The fundamental methods used by the orgonomist in the treatment of a child are the same as those used in the treatment of adults. These have been well summarized by Baker (5, 9) and briefly comprise the following: (a) breathing to increase charge and heighten energy movement through the organism; (b) direct biophysical work on muscular armor to remove blocks to the energy flow; and (c) character analysis. All classical treatment modalities may be used by the orgonomist as aspects of his fundamental treatment approach: Keeping M. on the couch when he wanted to leave is behavioral therapy; working with toys (dumping Legos and toy soldiers and later playing with a toy pistol) is play therapy; helping M.’s family to tolerate his new levels of emotional liveliness is family therapy.
M.’s character type was initially viewed as anal, the expression of which masked the underlying ocular block. As the anal material was worked through, the phallic stage, natural for M.’s age (5:23), was reached, albeit with ocular repression. Here M.’s primary ocular blocking became more evident, necessitating therapeutic attention. The ocular split was evidenced by M.’s tendency to be very aware of my presence while also perceiving me, speaking to me, and speaking about me as if I were an inanimate object. As this resolved and he became better integrated, he became more personable, loving, and aggressive. Previous manifestations of ocular blocking and deep brain armoring (generalized hyptonia, poor visual tracking ability, and poor tolerance for kinetic and vestibular stimuli) improved greatly. He looked like a "normal kid" and was mainstreamed into a regular classroom where adjunctive therapies (physical, occupational, and speech) were not part of the curriculum. Remarkably, M.’s strabismus also improved dramatically as his ability to sustain eye contact increased, suggesting its functional origin in armoring of the ocular segment.

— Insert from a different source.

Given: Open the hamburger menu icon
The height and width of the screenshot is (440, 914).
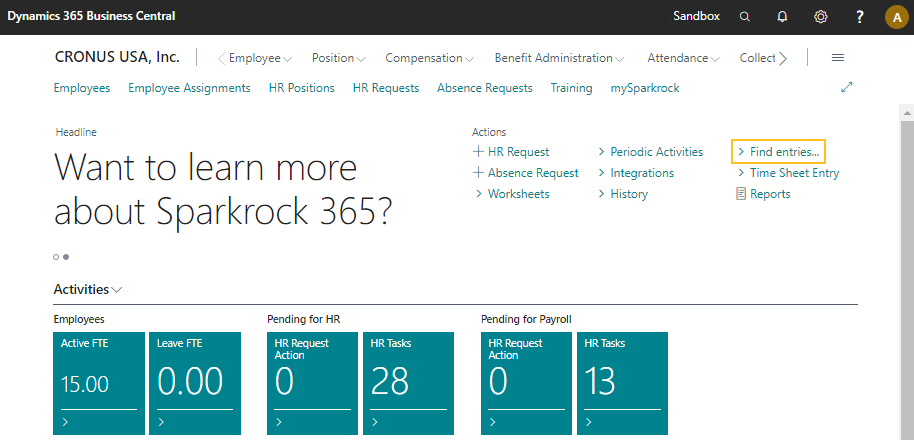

M.’s characterologic red thread was the stubborn "Mr. No" who withdrew and became immobilized as new levels of contact were attained. With each increase of energetic charge, his red thread had to be addressed repeatedly.
As termination approached, M. began to show increasing phallic competitiveness with his father. It is surmised that, because he was not going to continue in therapy, M. found a rather ingenious way to get what he wanted (the flashlight/large penis) and to avoid the anxiety of having to take his father’s.
With the profound improvements achieved in therapy, it is hoped M. will continue to progress spontaneously in his development. Certainly, this hope is only possible because the major blocks crippling his young life have been overcome.
1. Reich and Baker both thought a character diagnosis could not be made in children because the character is not finally fixed until puberty (5:142). Crist has stated one can describe the character type a child is "at risk for becoming" (6). Konia feels a character diagnosis can be made in a child, if the illness is severe enough (7)
.1. Diagnostic and Statistical Manual of Mental Disorders, 3rd. ed., rev. Washington, D.C.: American Psychiatric Association, 1987.
2. Comprehensive Textbook of Psychiatry/V, Vol. 2 (Eds. Kaplan and Sadock), 5th ed. Baltimore: Williams and Wilkins, 1989.
3. Tramer, M.: Elektiver Mutismus bei Kindern," Z Kinderpsychiatric, 1:30, 1934.
4. Wright, H. H. et al: "Early Identification and Intervention with Children who Refuse to Speak," Journal of the American Academy of Child Psychiatry, 24(6):739-746, 1985.
5. Baker, E. F.: Man in the Trap. New York: Macmillan, 1967.
6. Crist, P. A.: Personal communication, November,1989.
7. Konia, C.: Training Seminar, September 1989.
8. Crist, P. A.: "A Problem Child," Journal of Orgonomy, 18(2):188-201, 1984.
9. Baker, E.F.: "Orgone Therapy (Part 1)," journal of Orgonomy, 12(1): 41-54, 1978.